The Fermi Bubbles and the SCRs both have a gamma-ray spectrum corresponding to $\pi^0$ production from a hard 1/E$^{2.1}$ nucleon spectrum ($E$ is the nucleon rigidity), as expected for diffuse shock wave acceleration. The gamma-ray template from this hard SCR component turns out to be needed towards the Fermi Bubbles and in all directions with the presence of the 1.809 MeV line from $^{26}$Al, a tracer of CR sources, which are typically embedded inside molecular clouds (MCs).

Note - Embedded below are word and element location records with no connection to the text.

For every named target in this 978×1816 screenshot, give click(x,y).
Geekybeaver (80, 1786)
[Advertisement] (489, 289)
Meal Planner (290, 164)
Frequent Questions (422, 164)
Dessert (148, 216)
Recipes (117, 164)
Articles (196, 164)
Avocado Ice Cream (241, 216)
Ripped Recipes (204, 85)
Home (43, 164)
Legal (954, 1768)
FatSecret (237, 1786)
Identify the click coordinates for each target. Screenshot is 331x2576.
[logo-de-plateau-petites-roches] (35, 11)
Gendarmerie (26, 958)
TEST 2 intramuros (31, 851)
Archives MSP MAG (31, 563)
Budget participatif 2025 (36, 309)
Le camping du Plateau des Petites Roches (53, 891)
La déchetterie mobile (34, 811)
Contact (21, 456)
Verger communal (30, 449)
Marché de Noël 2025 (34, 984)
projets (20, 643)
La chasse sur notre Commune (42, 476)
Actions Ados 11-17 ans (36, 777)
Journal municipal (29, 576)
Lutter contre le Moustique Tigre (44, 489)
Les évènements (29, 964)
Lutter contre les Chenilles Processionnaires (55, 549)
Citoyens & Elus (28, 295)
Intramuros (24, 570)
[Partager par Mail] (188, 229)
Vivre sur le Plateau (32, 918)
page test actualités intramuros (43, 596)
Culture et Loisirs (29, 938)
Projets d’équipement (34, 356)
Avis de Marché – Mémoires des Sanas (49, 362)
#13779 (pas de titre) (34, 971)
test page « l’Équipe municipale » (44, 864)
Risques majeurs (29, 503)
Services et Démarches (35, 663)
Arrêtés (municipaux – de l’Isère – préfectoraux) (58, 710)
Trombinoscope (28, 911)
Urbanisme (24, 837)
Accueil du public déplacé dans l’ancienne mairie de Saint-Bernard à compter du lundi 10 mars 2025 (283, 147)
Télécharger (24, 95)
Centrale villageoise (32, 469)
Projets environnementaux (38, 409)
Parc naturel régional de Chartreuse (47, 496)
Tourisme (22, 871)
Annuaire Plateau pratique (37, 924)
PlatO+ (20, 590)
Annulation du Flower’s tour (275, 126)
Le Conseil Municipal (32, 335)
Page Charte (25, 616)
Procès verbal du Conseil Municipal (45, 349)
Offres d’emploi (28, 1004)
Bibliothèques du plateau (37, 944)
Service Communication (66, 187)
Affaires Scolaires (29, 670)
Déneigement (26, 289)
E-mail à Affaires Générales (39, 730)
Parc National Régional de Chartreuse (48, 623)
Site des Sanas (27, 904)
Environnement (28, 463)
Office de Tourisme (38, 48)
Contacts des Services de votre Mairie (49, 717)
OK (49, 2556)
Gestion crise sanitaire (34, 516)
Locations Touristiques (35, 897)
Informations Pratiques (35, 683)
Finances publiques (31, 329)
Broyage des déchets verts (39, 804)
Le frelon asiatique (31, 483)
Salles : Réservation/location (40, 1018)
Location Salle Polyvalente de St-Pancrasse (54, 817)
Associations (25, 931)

This template greatly improved the quality of the fit, but in several regions of the Galactic plane the observed maximum of the gamma-ray spectrum (multiplied with E$^2$ for each bin with energy E) in the data is shifted from 0.7 to 2 GeV. This can either be interpreted as a new source producing gamma-rays predominantly around 2 GeV or a depletion of gamma-rays below 2 GeV. Since we observe this shift in MCs, as was evident from the correlation of the shift with the 1.809 MeV line from $^{26}$Al again (arXiv:1509.05310), it is more likely to be a depletion, which can happen in dense MCs. The reason is rather simple:
MCs have a mass substructure of filaments and cloudlets which are embedded in high magnetic fields. If cosmic rays (CRs) enter a region of a high magnetic field, we know from CRs approaching the earth, that most of the CRs with rigidities below 20 GV do not reach the earth because of the geomagnetic cut off in the earth magnetic field. Since the magnetic moment of the cloudlets inside MCs have easily a magnetic moment similar to the earth, we expect that low energy nuclei will not enter the cloudlets, thus depleting the gamma-ray spectrum from MCs regions at low energies. This leads to a shift in the maximum of the gamma-ray spectrum from MCs towards higher energy, usually called the gamma-ray excess. In reality, it is a depletion at low energies inside MCs, as expected from the strong correlation in space between the shift in the gamma-ray spectrum and the occurrence of the $^{26}$Al line. The regions with the shift were identified after including a template from gamma-ray production with a break in the proton spectrum at 13 GV, which yields a maximum in the gamma-ray spectrum at 2 GeV.

The $^{26}$Al line is strong towards the GC, where the gas in the inner Galaxy is dominated by the Central Molecular Zone, towards the central Bar region and towards the tangent point of the spiral arms and a few star-forming regions like the Cygnus region. Exactly towards these region we observe the shift in the maximum of the gamma-ray spectrum. Since this morphology contradicts the morphology from DM, the DM interpretation is excluded by this observation.

Summary

A 2015 Nature article entitled: „Mysterious Galactic Signal points LHC to Dark Matter(DM)“ discusses the so-called GeV gamma-ray excess in the Galactic Center (GC), see
http://www.nature.com/news/mysterious-galactic-signal-points-lhc-to-darkmatter-1.17485. This excess has been widely discussed in the literature as a possible DM signal.
We prove that this excess in not only from the GC, but observed in all directions of star-forming molecular cloud regions. Hence, it is not connected to DM. We show that the excess is easily explained by the propagation of cosmic rays in the dense environment of molecular clouds, thus making an essential step towards solving this outstanding problem.